On Reconciling Patchy Microspatial Distributions with Competition Models

Abstract

A model focused on competition among periodical cicadas was proposed, which partitions the conventional competition coefficients into 3 components: how the nymphs affect each other, where they are located, and the disparity between fecundities. The 2nd component depends on having measured the microspatial distribution and determining the degree of patchiness, gij, both between and within species [Magicicada septendecim, M. cassini and M. septendecula]. In a patchy distribution, a nymph of species i encounters more nymphs of its own species, and either more or fewer nymphs of species j, than it would encounter in a random distribution. It is as though the environment contained not nj nymphs of species j, but gijnj nymphs, where gij is the measure of interspecies patchiness given by Lloyd (1967). Making that substitution enables the second component to be defined. The carrying capacity for nymphs of species i is seen to be not ki, but something lower, namely ki/gii, because the patchy microspatial distribution means that the environment is being underutilized. A useful way to summarize the information contained in the (partitioned) competition coefficients is to diagram the set of carrying capacities for which all species are K-compatible vs. sets where only 1, 2, etc. species would be expected to persist.
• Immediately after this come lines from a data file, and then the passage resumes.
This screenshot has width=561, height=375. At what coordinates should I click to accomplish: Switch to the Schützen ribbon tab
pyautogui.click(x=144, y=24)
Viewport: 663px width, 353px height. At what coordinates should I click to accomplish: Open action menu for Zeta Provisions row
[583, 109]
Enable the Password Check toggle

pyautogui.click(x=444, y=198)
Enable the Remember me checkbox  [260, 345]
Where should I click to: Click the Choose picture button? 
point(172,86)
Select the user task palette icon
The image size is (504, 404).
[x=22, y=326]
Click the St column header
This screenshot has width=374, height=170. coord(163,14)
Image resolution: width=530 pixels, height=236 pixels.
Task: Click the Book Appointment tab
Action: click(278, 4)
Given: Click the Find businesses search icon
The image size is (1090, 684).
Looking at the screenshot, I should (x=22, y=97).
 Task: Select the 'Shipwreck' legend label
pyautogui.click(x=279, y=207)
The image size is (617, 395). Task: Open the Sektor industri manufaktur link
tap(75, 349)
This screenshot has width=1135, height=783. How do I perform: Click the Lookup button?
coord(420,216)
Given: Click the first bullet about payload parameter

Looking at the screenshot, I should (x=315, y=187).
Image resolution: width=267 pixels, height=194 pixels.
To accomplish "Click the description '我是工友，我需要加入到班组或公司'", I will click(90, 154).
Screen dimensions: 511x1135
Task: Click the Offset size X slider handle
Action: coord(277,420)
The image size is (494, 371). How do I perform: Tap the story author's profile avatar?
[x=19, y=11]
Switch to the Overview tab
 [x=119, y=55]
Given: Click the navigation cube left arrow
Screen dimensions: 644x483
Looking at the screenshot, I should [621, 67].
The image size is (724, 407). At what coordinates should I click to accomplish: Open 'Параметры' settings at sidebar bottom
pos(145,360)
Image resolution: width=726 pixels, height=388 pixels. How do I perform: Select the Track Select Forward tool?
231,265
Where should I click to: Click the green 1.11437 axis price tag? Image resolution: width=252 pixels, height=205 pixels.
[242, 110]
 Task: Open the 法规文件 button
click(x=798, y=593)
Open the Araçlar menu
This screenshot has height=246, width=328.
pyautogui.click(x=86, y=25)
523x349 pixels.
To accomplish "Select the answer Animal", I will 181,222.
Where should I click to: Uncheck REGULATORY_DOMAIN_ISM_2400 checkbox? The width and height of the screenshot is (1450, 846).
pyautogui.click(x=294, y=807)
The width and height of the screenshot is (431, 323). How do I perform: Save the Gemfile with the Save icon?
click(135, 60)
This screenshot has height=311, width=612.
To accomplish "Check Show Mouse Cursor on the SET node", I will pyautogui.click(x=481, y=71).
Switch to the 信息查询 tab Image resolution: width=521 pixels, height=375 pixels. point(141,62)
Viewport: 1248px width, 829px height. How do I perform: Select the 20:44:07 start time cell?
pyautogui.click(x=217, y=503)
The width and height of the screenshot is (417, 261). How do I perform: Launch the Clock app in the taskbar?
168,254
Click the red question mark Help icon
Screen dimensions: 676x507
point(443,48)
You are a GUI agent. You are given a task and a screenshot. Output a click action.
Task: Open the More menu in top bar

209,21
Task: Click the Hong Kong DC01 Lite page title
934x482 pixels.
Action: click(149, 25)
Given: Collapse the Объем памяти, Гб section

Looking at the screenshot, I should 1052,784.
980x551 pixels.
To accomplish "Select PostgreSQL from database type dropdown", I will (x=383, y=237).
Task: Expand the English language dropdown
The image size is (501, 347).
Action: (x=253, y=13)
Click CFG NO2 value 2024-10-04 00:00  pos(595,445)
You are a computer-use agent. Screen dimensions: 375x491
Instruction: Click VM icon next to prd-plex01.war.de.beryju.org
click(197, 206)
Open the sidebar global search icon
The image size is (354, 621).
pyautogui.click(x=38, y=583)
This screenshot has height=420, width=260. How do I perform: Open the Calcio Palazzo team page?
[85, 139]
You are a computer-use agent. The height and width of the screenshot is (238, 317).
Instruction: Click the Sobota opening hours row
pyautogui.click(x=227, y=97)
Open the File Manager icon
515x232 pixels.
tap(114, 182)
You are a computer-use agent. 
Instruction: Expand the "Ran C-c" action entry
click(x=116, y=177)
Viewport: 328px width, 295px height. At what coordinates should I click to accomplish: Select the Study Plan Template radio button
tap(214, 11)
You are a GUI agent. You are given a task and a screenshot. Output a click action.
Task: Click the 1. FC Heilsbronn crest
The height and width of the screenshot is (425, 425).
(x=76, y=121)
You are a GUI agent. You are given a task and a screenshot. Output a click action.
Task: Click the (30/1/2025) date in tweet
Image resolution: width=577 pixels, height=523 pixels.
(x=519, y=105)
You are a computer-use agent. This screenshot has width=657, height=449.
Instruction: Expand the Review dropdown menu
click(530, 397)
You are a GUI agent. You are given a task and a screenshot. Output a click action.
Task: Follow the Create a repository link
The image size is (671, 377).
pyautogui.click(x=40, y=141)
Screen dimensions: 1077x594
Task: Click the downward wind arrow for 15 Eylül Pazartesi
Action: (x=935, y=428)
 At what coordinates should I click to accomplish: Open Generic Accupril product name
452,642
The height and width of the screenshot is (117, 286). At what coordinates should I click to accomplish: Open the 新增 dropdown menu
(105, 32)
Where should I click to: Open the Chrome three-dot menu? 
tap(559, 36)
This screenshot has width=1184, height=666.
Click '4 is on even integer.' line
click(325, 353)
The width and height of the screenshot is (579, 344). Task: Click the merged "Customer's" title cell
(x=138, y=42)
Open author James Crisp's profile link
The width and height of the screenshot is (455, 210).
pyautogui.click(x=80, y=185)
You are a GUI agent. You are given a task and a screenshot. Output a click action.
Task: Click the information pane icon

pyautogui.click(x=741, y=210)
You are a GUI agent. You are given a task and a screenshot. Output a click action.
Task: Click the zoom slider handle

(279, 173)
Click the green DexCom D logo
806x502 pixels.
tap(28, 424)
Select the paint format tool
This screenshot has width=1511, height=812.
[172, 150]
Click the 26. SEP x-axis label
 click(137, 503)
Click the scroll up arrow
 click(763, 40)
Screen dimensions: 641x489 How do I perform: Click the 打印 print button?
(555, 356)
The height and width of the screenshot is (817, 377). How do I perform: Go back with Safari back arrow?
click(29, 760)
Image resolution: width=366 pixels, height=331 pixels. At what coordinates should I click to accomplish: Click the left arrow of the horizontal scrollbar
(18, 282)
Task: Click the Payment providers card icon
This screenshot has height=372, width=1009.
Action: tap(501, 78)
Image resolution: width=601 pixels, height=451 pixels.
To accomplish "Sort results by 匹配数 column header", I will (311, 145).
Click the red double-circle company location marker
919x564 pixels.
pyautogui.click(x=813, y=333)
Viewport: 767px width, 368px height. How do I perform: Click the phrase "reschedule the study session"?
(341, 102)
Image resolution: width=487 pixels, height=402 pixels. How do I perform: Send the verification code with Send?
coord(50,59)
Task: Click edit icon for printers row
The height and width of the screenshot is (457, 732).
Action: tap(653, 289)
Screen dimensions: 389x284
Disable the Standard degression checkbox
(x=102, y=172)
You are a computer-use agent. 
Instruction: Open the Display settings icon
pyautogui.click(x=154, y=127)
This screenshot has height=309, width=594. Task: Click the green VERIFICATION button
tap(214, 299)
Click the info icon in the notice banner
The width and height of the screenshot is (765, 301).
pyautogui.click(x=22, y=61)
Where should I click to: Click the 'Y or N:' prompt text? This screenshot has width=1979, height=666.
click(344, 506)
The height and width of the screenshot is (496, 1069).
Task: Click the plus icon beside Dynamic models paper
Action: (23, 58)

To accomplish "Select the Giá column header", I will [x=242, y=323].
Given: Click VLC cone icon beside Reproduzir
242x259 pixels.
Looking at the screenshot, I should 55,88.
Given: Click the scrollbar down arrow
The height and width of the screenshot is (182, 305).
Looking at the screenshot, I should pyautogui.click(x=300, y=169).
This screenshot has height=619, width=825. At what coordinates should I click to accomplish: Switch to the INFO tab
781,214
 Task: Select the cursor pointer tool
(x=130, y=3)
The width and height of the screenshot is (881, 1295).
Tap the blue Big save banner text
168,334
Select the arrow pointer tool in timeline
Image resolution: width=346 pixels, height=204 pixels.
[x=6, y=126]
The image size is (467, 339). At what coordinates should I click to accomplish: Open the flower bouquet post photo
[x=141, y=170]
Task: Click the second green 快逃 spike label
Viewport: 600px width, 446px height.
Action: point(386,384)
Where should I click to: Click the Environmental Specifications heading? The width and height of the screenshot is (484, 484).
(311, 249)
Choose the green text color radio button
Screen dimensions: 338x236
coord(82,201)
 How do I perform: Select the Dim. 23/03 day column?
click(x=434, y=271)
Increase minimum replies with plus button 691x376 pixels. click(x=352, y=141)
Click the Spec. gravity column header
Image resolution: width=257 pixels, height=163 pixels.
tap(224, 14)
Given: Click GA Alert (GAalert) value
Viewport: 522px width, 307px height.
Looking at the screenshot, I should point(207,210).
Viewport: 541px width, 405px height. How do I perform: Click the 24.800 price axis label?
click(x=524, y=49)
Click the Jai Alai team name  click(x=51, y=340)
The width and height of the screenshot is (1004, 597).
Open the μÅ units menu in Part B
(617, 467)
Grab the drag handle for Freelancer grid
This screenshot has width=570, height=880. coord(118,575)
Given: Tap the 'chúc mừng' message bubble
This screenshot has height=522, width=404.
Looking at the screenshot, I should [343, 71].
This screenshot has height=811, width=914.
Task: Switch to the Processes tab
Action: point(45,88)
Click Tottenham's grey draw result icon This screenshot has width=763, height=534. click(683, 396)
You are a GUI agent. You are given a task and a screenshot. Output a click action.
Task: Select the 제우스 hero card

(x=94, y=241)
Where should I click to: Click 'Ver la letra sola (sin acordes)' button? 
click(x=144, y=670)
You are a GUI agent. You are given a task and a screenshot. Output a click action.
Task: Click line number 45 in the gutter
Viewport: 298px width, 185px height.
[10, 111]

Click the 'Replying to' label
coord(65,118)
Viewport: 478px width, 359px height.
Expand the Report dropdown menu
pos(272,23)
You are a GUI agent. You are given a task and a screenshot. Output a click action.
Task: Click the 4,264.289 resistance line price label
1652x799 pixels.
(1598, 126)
In this example of periodical cicadas all 3 spp. should not be able to come to a neighborhood-stable equilibrium, even in disturbed habitats, unless the carrying capacities of M. septendecim and M. septendecula are both substantially lower than for M. cassini. By computer simulation global stability can be determined for each combination of possible carrying capacities and this information can be incorporated into the same diagram. The idea of substituting gijnj for nj should have wide applicability as a way of incorporating the patchy microspatial pattern into a competition model.